The survey included responses of 147 merchants and how they are thinking of metrics today and how those metrics are used to drive business decisions. The no-brainer metric is the number of Facebook fans or Twitter followers. But according to the findings, retailers are looking for ways to measure social beyond engagement. There are other metrics being used like click-through rates to retail site from social media, growth rate year-over-year for pre-determined KPIs, number of YouTube views, sales from social networks, improved SEO, PR and media exposure, and video sharing rates.

“Interactivity seemed to be of greater interest for retailers to clarify how wide a net was being cast in the social stratosphere,” writes Freedman. “This moved beyond the number of fans to the levels of conversation and how much they were promoted and shared. Interest in growing social as a communication tool means monitoring the conversations and jumping in to bolster activity.”

Another merchant advocated not counting the number of fans, but rather count the number of comments on posts, returning views and overall time spent using the social media channel.

Freedman also notes that, “More sophisticated players are attempting to track the cost to acquire a new fan and understand where and when they convert in order to put necessary social resources in place.” Another metric to consider: tracking who is signing up for emails from social locations and tracking subsequent engagement with the company.

Additional areas Freedman says to pay attention to:

  • Referral sources (blogs, Facebook, Twitter)
  • Where traffic is derived from
  • General onsite sharing tools (share, like)

When considering what is successful with e-marketing today, it is not just about transactions anymore. Interactions with the company and building relationships is the real value social media can bring, at a relatively low cost. This is true for B2C markets, but also holds true for B2B.

Excerpted data:
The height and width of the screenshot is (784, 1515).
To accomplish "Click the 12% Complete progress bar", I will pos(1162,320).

==

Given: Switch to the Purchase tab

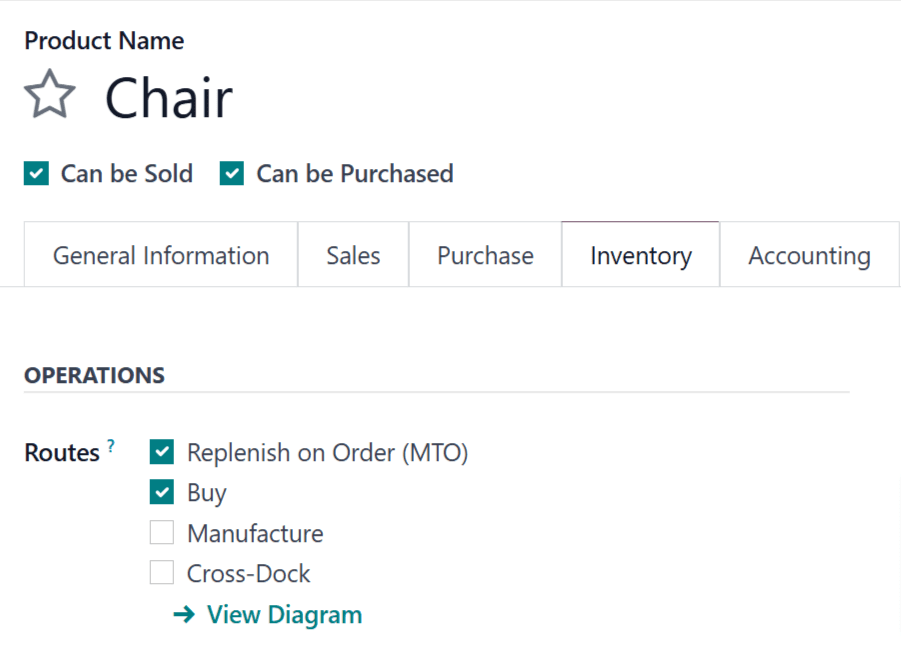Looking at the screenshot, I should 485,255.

Direction 1: Translate this sentence from the social media metrics text into Spanish: "The no-brainer metric is the number of Facebook fans or Twitter followers."
Direction 2: Write out everything in the social media metrics text from "Additional areas Freedman" down to "holds true for B2B.".

Solution 1: La métrica obvia es el número de fans de Facebook o de seguidores de Twitter.

Solution 2:
Additional areas Freedman says to pay attention to:

  • Referral sources (blogs, Facebook, Twitter)
  • Where traffic is derived from
  • General onsite sharing tools (share, like)

When considering what is successful with e-marketing today, it is not just about transactions anymore. Interactions with the company and building relationships is the real value social media can bring, at a relatively low cost. This is true for B2C markets, but also holds true for B2B.